The Višegrad massacres were acts of mass murder committed against the Bosniak civilian population of the town and municipality of Višegrad during the ethnic cleansing of eastern Bosnia by Serb police and military forces during the spring and summer of 1992, at the start of the Bosnian War.

According to documents of the International Criminal Tribunal for the former Yugoslavia (ICTY), based on the victims reports, some 3,000 Bosniaks were murdered during the violence in Višegrad and its surroundings, including some 600 women and 119 children.
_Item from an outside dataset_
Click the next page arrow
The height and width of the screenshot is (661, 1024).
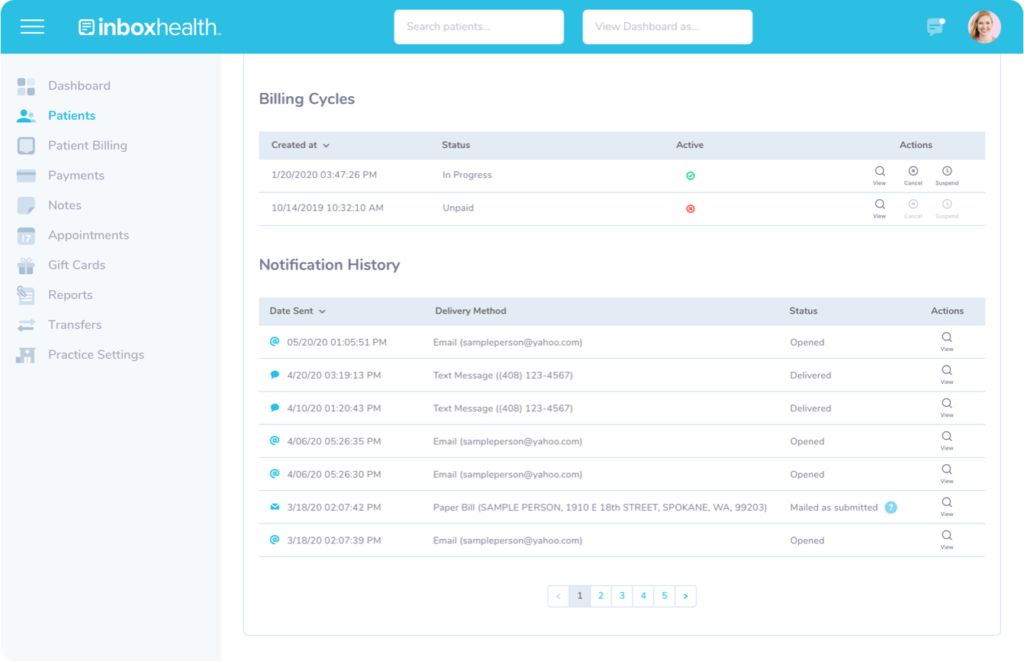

According to the ICTY, Višegrad was subjected to "one of the most comprehensive and ruthless campaigns of ethnic cleansing in the Bosnian conflict". According to the Research and Documentation Center, 1661 Bosniaks (both soldiers and civilians) were killed or missing in Višegrad.
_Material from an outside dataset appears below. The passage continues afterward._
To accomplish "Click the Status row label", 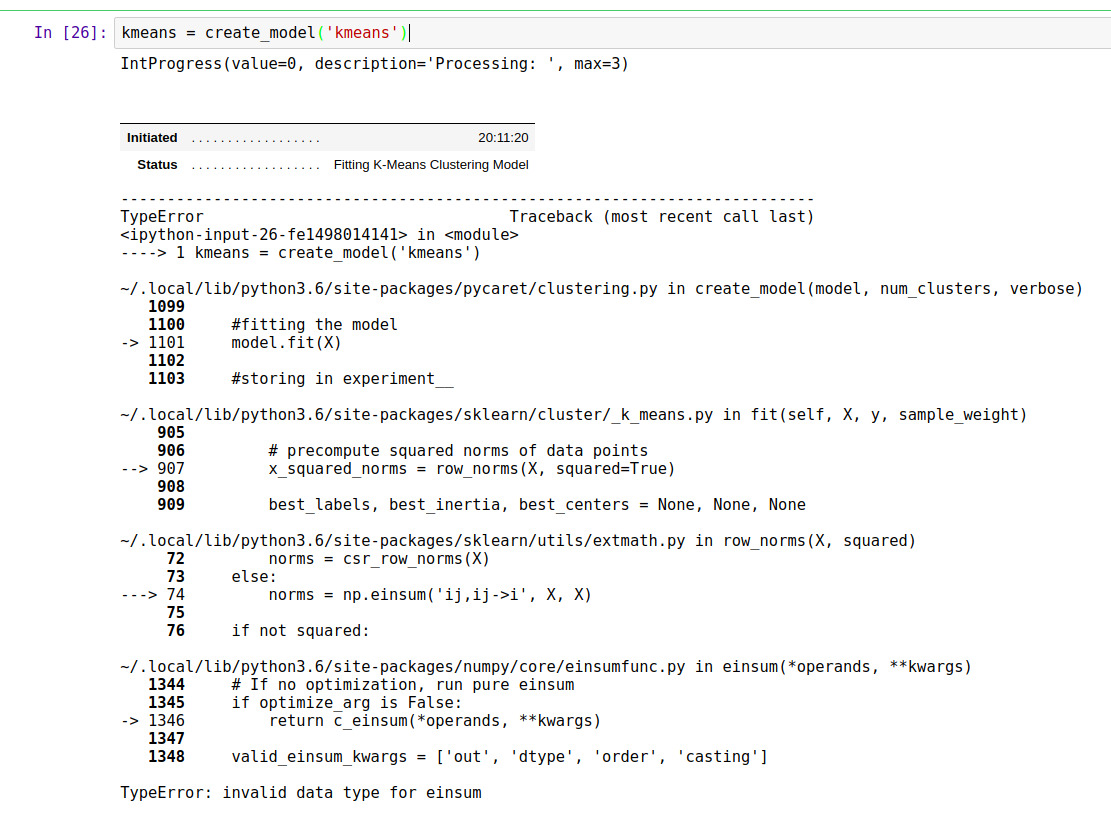I will point(156,164).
The viciousness of the crimes of violence committed by the Bosnian Serbs in the Višegrad massacres and the effectiveness with which the town's entire Bosniak population was either killed or deported by Serb forces in 1992, long before similar events in Srebrenica, have been described as epitomising the genocide of the Bosniak population of eastern Bosnia carried out on orders from the Bosnian Serb leader Radovan Karadžić and his military counterpart General Ratko Mladić.

Massacres
On 6 April 1992, the Yugoslav People's Army (JNA) occupied Višegrad after several days of fighting. Upon seizing the town, they formed the Serbian Municipality of Višegrad and took control of all municipal government offices. On 19 May 1992, the JNA officially withdrew from the town. Soon thereafter, local Serbs, the police and paramilitaries began one of the most notorious campaigns of ethnic cleansing in the conflict, designed to permanently rid the town of its Bosniak population. The ruling Serb Democratic Party declared Višegrad to be a "Serb" town. All non-Serbs lost their jobs, and the murders began. Serb forces (sometimes referred to as the "White Eagles" and "Avengers" and associated with Vojislav Šešelj, leader of the Serbian ultra-nationalist Serbian Radical Party) attacked and destroyed a number of Bosniak villages. A large number of unarmed Bosniak civilians in the town of Višegrad were killed because of their ethnicity. Hundreds of Bosniaks were killed in random shootings.

Except for an apparently small number who escaped, all of the able-bodied Bosniak men and youths of Višegrad who had not fled the town were shot or otherwise killed, according to survivors. According to the 1991 Yugoslav census, Višegrad municipality had a population of about 21,000 before the conflict, 63% Bosniak and 33% Bosnian Serb.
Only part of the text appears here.